Brixmor Property Group Inc.
- Formerly: Centro Watt (2003–2007) Centro Properties Group US (2007–2011)
- Company type: Public company
- Traded as: NYSE: BRX S&P 400 Component Russell 1000 Index Component
- Industry: Real estate investment trust
- Founded: 2003; 23 years ago (as Centro Watt)
- Headquarters: 450 Lexington Avenue New York City
- Key people: James M. Taylor, CEO & President Sheryl M. Crosland, Chairman Steven T. Gallagher, CFO
- Products: Shopping centers
- Revenue: ▲$1.285 billion (2024)
- Net income: ▲$339 million (2024)
- Total assets: ▲$8.908 billion (2024)
- Total equity: ▲$2.983 billion (2024)
- Number of employees: 454 (2024)
- Website: www.brixmor.com

= Brixmor Property Group =

American real estate trust

Brixmor Property Group is a publicly traded real estate investment trust that invests in shopping centers.

As of December 31, 2024, the company owned 363 shopping centers containing 64 million square feet of retail space. The company's largest markets are Florida (14.0% of revenues), Texas (11.9% of revenues), and California (11.7% of revenues). The company's largest tenants are TJX Companies (3.3% of revenues), Kroger (2.3% of revenues), and Burlington (2.1% of revenues).

==History==
In late 2003, Centro Properties Group, an Australian shopping center firm, and American-based Watt Commercial Realty formed Centro Watt, a joint venture, and acquired 14 shopping centers in California for $488 million. In 2005, Centro acquired Kramont Reality Trust for $1.2 billion. In May 2006, Sydney-based Westfield Group sold seven shopping centers to Centro Watt. In 2007, Centro acquired Watt Companies' ownership stake, ending the joint venture, and renamed the company Centro Properties Group US.
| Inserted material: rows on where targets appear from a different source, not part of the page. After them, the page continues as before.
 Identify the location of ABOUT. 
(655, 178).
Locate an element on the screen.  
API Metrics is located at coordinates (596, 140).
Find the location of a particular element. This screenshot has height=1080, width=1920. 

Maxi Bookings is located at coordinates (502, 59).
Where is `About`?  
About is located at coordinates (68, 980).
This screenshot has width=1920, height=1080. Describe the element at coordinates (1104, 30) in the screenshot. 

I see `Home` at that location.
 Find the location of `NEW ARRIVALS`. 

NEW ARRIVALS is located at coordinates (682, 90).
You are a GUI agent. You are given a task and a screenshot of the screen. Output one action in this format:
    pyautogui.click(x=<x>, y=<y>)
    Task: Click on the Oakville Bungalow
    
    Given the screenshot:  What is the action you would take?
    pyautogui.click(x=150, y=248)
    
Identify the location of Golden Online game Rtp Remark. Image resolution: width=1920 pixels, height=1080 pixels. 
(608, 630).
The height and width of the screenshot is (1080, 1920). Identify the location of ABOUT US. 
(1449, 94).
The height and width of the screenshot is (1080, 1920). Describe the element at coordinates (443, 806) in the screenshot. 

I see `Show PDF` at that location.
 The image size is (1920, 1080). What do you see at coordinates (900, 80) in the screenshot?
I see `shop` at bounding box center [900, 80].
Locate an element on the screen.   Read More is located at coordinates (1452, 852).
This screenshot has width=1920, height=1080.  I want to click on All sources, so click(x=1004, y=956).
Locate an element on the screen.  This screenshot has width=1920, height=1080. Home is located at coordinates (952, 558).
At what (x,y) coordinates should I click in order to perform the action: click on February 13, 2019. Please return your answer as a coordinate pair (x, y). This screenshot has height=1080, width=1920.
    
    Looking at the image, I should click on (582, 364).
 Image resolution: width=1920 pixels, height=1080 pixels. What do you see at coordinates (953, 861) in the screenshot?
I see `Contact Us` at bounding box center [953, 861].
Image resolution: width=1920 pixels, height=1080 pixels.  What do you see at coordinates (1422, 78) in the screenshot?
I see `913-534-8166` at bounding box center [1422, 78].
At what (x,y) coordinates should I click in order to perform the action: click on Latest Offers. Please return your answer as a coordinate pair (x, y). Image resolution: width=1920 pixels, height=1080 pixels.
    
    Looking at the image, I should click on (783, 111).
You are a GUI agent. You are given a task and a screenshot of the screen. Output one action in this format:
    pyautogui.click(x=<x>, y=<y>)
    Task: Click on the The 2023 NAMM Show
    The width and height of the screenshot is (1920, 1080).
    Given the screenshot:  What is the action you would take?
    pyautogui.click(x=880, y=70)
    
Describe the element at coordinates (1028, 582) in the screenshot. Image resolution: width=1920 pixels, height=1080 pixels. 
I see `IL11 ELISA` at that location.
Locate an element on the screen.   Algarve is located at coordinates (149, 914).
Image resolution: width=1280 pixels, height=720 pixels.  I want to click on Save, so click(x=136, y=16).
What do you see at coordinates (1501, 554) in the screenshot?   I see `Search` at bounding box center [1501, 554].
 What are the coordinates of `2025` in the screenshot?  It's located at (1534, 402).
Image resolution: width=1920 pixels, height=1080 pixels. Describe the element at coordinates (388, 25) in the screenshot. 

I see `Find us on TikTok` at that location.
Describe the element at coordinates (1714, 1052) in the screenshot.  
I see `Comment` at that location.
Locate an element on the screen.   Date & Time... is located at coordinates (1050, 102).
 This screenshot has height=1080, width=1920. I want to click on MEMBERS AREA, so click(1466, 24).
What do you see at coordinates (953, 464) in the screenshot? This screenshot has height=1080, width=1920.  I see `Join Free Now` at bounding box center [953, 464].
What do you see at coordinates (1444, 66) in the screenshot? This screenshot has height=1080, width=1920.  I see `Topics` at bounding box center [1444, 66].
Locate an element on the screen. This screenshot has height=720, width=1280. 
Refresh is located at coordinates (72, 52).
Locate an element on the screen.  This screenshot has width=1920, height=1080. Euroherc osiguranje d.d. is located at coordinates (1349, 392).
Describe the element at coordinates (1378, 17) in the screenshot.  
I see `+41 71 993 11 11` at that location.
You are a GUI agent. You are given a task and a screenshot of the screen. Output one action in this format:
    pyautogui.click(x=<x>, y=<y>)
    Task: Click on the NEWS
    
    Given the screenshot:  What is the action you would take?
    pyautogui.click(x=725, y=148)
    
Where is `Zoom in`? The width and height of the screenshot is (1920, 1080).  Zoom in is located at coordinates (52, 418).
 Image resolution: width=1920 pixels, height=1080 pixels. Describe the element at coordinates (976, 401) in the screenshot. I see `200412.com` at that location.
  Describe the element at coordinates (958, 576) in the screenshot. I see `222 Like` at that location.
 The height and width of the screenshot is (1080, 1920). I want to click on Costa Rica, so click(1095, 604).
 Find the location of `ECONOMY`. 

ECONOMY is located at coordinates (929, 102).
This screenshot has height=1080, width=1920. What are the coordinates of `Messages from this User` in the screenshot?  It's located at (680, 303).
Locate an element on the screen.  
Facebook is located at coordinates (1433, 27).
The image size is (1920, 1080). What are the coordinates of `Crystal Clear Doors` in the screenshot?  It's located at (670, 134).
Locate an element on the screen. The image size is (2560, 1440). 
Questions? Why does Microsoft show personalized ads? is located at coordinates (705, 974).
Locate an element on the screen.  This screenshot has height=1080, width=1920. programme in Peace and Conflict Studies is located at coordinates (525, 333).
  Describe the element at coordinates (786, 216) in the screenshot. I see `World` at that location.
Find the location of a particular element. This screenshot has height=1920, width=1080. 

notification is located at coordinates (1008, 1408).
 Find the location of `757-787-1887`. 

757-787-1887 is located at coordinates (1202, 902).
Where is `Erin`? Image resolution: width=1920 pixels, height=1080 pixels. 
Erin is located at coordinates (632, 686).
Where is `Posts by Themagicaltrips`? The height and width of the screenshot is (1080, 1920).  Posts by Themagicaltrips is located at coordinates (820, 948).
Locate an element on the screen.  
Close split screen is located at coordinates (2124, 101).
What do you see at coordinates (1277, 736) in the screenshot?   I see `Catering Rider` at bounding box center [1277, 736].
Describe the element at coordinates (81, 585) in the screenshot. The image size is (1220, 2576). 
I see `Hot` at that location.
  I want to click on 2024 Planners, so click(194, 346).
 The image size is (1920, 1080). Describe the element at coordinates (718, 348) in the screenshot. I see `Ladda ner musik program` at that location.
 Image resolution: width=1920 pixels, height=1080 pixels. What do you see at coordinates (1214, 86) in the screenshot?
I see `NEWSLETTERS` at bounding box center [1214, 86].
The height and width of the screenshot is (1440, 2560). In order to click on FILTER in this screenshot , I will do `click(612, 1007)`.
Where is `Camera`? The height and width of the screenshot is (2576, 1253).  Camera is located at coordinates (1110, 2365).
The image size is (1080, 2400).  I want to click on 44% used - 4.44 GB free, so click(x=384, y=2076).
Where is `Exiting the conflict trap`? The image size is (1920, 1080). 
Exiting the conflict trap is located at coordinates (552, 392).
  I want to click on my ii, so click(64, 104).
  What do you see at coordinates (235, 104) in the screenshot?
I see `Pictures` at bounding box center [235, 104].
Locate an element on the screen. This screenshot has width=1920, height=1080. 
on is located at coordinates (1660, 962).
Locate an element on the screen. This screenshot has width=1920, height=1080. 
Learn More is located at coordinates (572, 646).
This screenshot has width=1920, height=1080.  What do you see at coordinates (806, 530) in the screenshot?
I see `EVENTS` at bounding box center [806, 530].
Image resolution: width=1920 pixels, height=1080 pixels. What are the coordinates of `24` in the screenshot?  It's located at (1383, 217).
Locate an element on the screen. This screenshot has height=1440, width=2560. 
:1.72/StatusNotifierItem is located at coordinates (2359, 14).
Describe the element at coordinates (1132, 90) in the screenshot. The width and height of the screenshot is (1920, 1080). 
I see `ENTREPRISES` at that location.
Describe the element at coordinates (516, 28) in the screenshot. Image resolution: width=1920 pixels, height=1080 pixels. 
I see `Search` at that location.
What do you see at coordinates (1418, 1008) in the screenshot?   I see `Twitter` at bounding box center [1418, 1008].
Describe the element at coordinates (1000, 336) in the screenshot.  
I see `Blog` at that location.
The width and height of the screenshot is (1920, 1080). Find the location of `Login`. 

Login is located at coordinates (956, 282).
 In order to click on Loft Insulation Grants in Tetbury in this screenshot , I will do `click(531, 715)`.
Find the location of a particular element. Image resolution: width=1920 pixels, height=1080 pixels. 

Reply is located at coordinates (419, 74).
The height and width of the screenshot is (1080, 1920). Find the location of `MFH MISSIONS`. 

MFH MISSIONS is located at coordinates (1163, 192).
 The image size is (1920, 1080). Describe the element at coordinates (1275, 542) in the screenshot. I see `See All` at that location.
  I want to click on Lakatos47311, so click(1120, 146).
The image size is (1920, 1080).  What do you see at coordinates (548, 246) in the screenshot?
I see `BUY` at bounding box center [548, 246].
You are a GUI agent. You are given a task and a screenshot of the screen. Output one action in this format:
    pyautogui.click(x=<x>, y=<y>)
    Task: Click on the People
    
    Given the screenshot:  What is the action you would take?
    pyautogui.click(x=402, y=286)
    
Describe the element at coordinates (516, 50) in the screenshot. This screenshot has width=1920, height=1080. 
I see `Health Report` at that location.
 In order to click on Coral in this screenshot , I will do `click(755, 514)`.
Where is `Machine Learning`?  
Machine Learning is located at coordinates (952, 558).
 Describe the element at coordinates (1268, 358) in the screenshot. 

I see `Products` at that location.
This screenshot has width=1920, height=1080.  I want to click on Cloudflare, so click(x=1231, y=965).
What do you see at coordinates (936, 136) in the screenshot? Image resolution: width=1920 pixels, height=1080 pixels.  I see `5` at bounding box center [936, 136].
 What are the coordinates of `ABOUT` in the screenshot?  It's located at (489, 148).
In 2011, The Blackstone Group acquired Centro Properties Group US from Centro Retail Trust, and the entity changed its name to Brixmor.

In 2012, the company hired Madison Marquette to manage 7 centers that were acquired from Westfield Group.

In October 2013, the company became a public company via initial public offering.

In April 2016, president and CEO Michael Carroll, CFO Michael Pappagallo, and chief accounting officer Steven Splain resigned after an accounting scandal. Jim Taylor was named CEO and president.

In August 2016, The Blackstone Group sold its stake in the company.